Um Dominik Eulberg an seinem Schaffensort zu treffen, muss man die Stadt weit hinter sich lassen. Denn der 40-jährige Produzent lebt und arbeitet in einem malerisch an einem See gelegenen Haus, das sich tief in einem Naturschutzgebiet im Westerwald versteckt. Dort, in einem Zweihundert-Seelen-Dorf, ist er nicht etwa nur der exotische Elektronik-Produzent, sondern in seiner Stellung als offizieller Naturschutzbeauftragter auch ein aktiver Teil der dörflichen Gemeinschaft.
“Musik ist wie kochen.
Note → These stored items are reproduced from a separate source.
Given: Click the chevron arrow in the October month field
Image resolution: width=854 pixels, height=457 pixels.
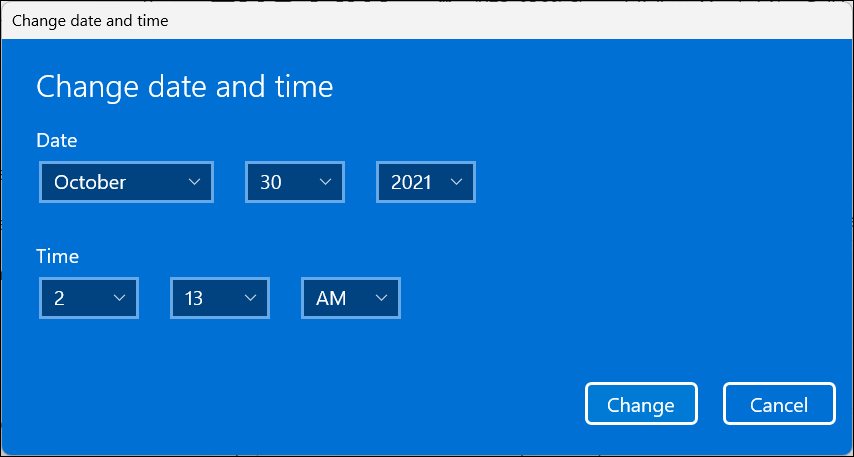Looking at the screenshot, I should (194, 182).
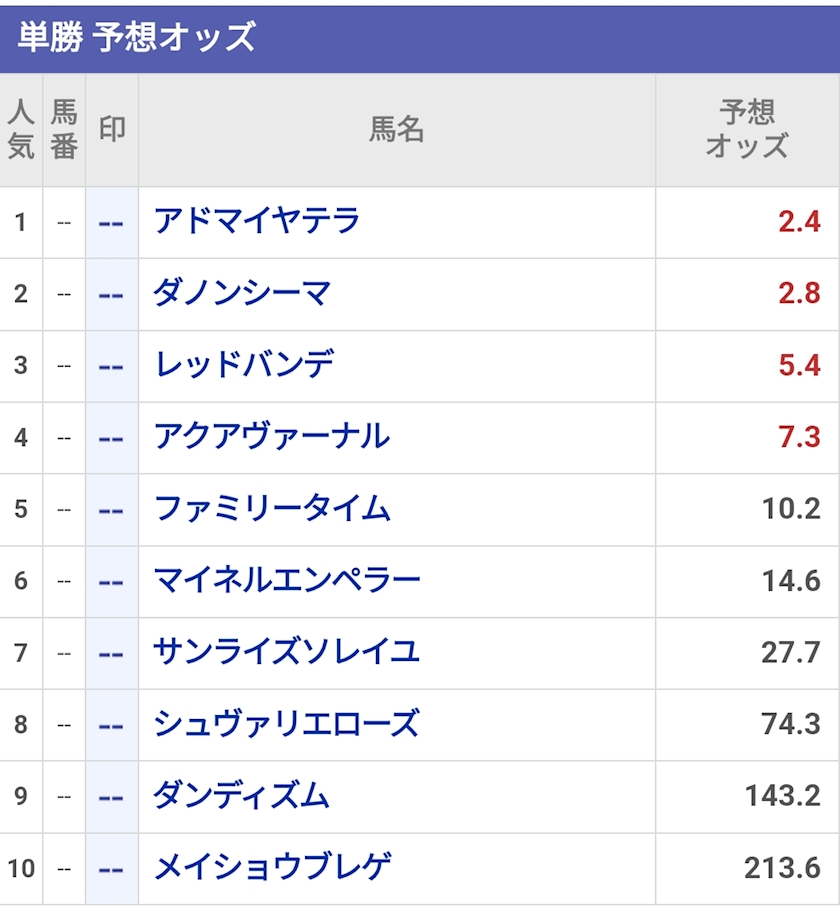Open horse レッドバンデ link

click(x=244, y=366)
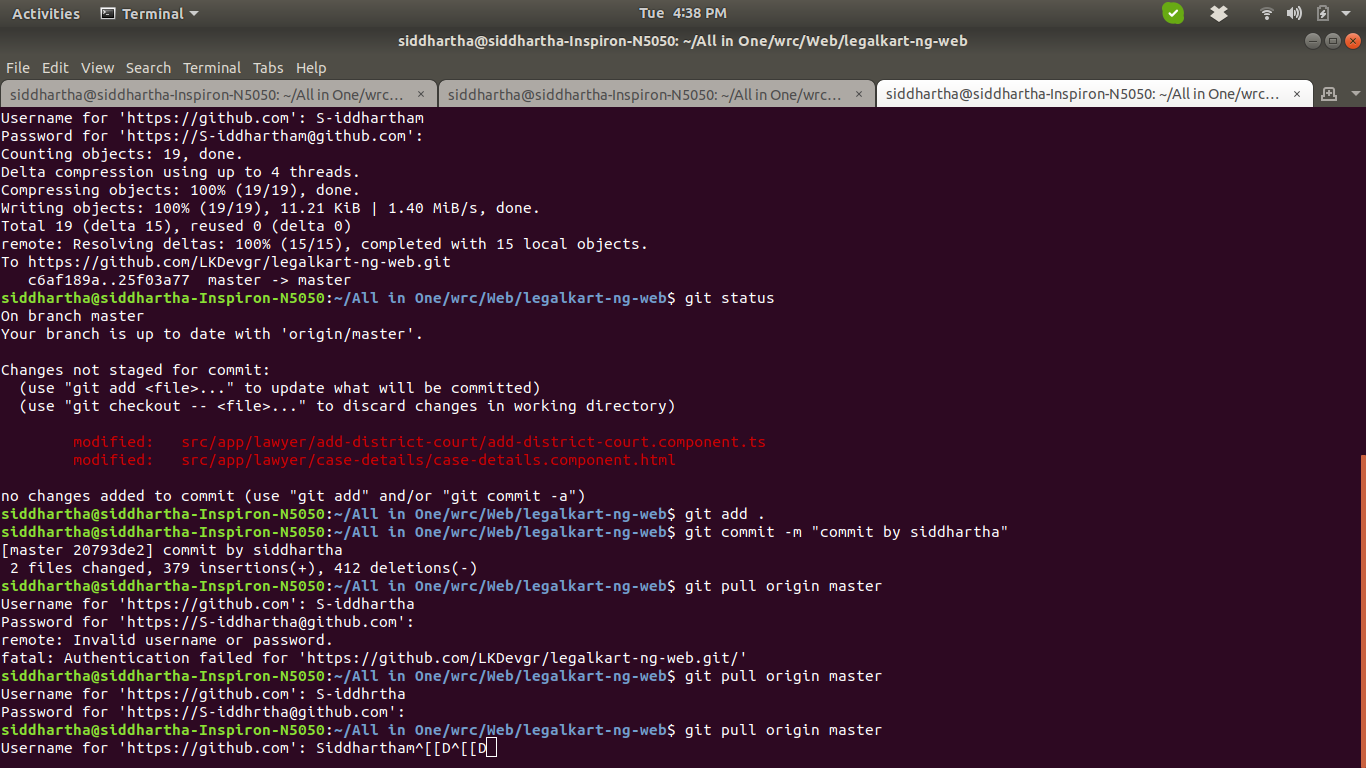Click the new tab icon in tab bar

pos(1329,94)
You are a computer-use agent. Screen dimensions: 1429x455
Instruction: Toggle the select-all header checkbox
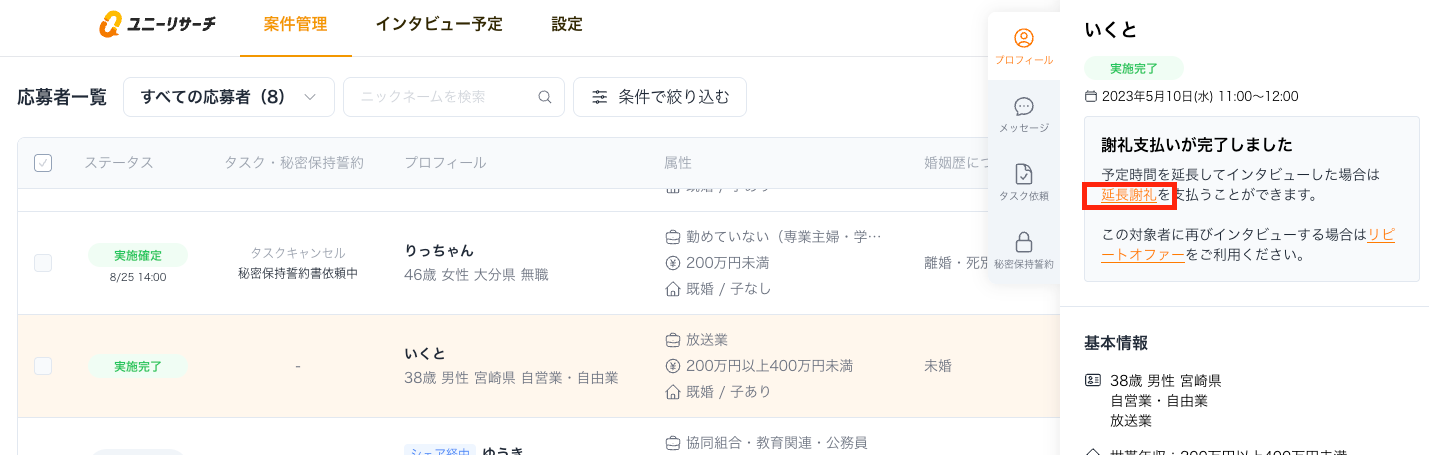43,163
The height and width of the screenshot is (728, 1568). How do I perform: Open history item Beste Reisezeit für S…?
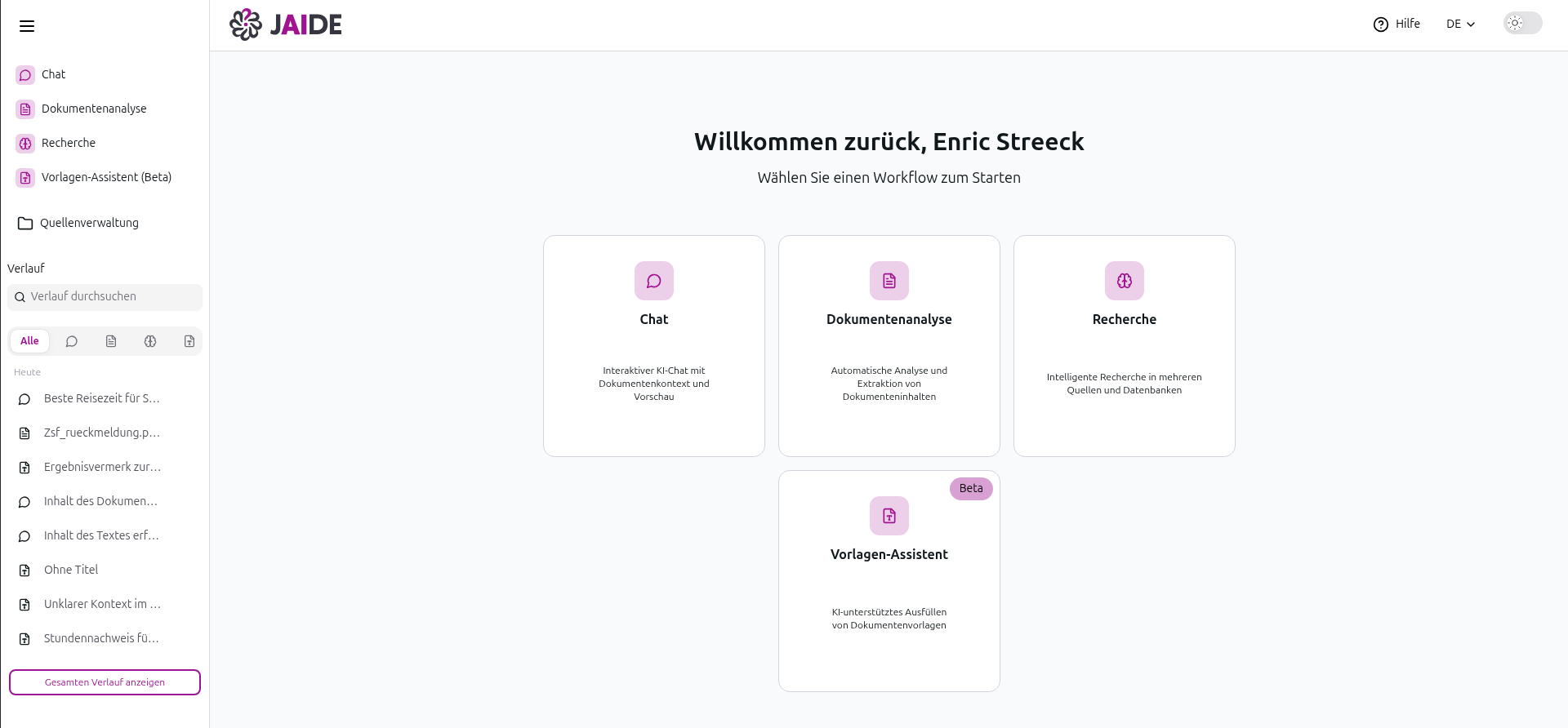101,398
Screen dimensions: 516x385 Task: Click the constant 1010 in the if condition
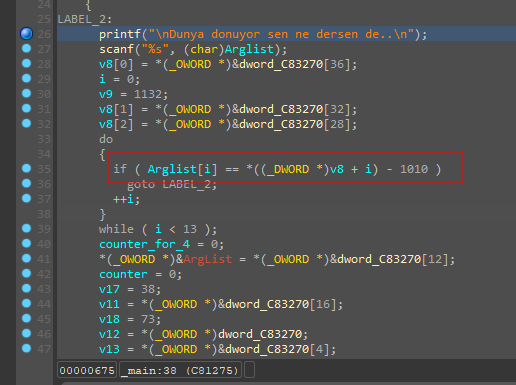point(414,169)

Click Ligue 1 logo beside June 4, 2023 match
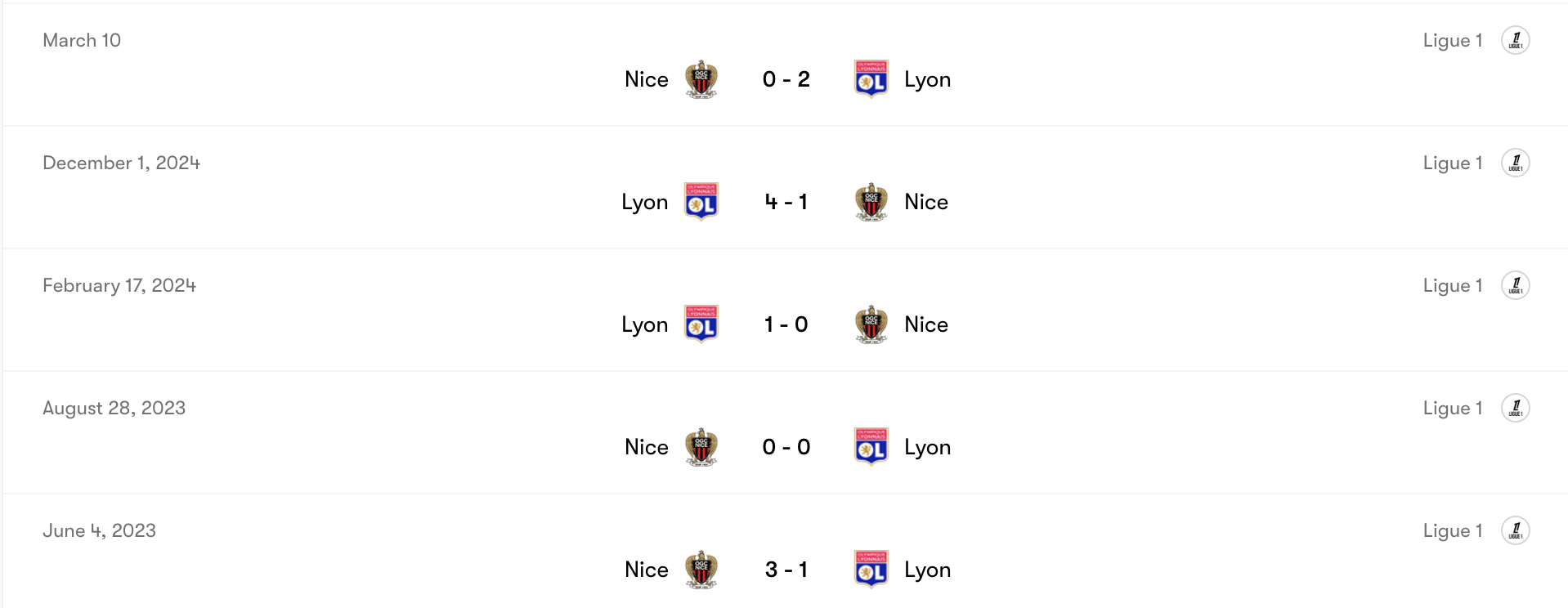(x=1515, y=530)
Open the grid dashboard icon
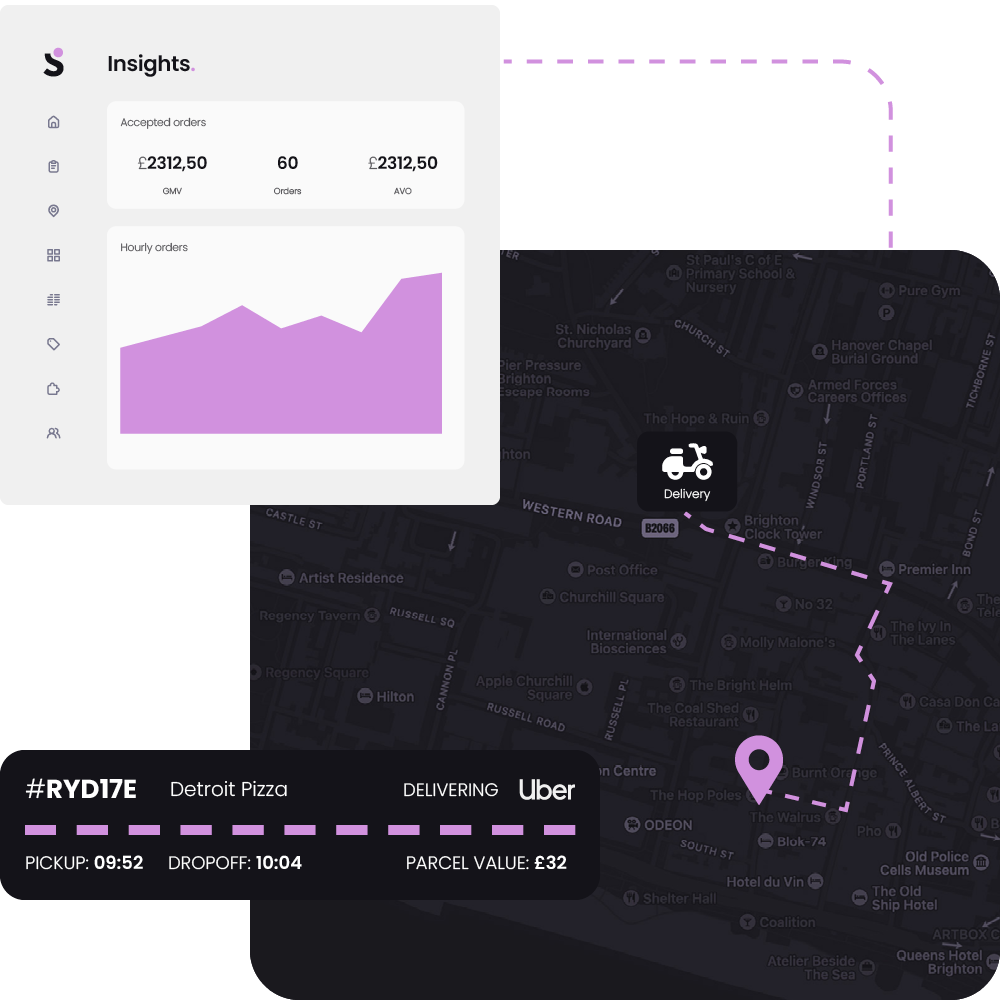Image resolution: width=1000 pixels, height=1000 pixels. (54, 255)
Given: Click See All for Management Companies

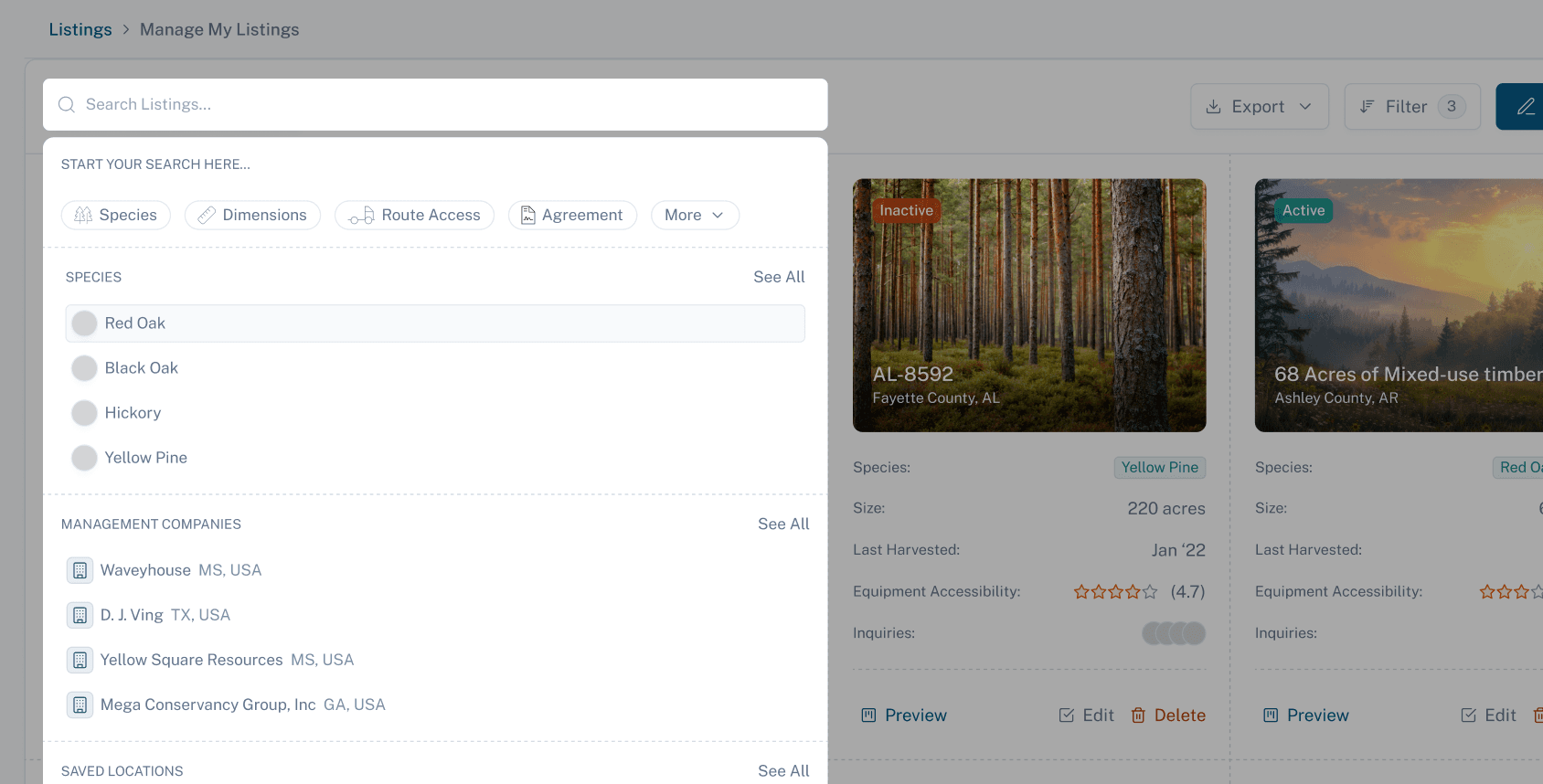Looking at the screenshot, I should [782, 524].
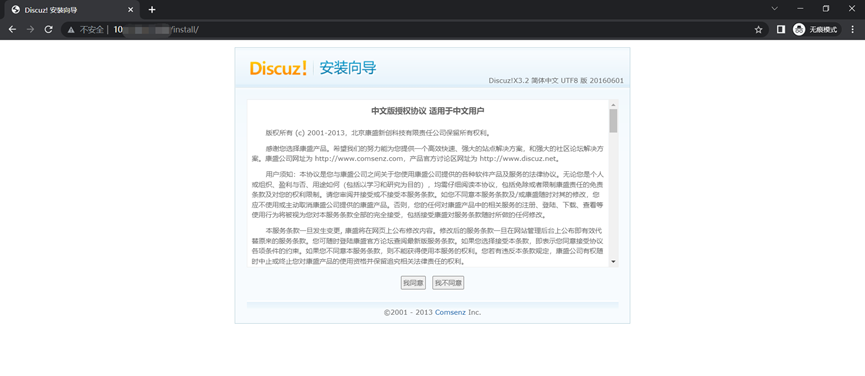Expand the tab search dropdown arrow
The image size is (865, 376).
(775, 9)
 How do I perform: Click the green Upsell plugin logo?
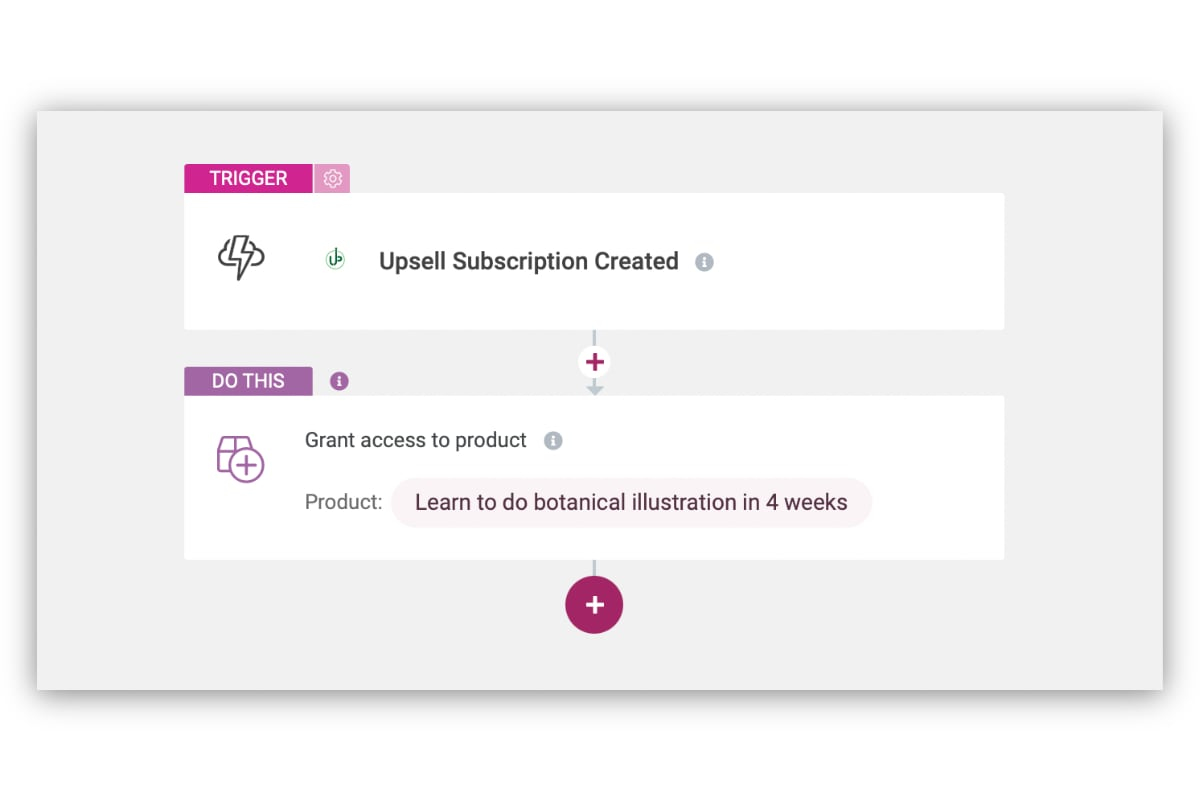(335, 260)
Wenn du hier zehn ‚Salz‘-Synthesizer stehen hast, wird es auch mal Zeit für einen ‚Curry‘-Synthesizer. Und so gucke ich immer, dass ich genug ‚Gewürze‘ hab.”
Im Haus selber herrscht ein zauberhaftes Gleichgewicht aus Naturdevotionalien und moderner Sachlichkeit – besonders fein austariert ist der Essplatz: Während die stylische Glaskolben-Lampe von allerlei Vogel-Repliken bevölkert wird, ist die gegenüberliegende Holzwand, die Eulberg selber aus Vierkanthölzern gesägt, gebleicht und mit Ölwachs finalisiert hat, in jedem Segment mit kleinen Fundstücken dekoriert: Von Steinchen und Ästen, bis hin zu Muscheln und Samen – alles geschmackvoll, neuzeitlich könnte man auch achtsam sagen, zusammengestellt.
Wie ein Steinmetz
Eulberg, der sympathischerweise immer so wirkt, als wäre er gerade eben erst aufgestanden, führt uns weiter in sein Studio. Es ist, verglichen mit der Gesamtgröße seines Hauses, ein etwas kleinerer Raum, in dem sich allerdings auch zu zweit bequem arbeiten lässt. Den größten Raum nehmen Eulbergs Synthesizer ein – eine fantastische Sammlung, die er – wie eigentlich alles in seinem Haus – sorgfältig und ergonomisch arrangiert hat. Das analoge Mischpult zu seiner Linken hat in diesem Ensemble einzig und allein die Funktion als großer Submischer für die Synthesizer zu dienen. Eulberg gesteht, dass er immer „in the box“ mischt: „Das liegt vor allem daran, dass ich bei meiner Arbeit immer versuche, die Dinge offen zu halten – jeden Tag daran rumfeilen, wie ein Steinmetz. Ich mache auch so viel mit Sidechainings – das wäre analog gar nicht möglich. Was ich allerdings viel benutze sind die Aux-Sends, um von da aus die externen Effekte zu beschicken“.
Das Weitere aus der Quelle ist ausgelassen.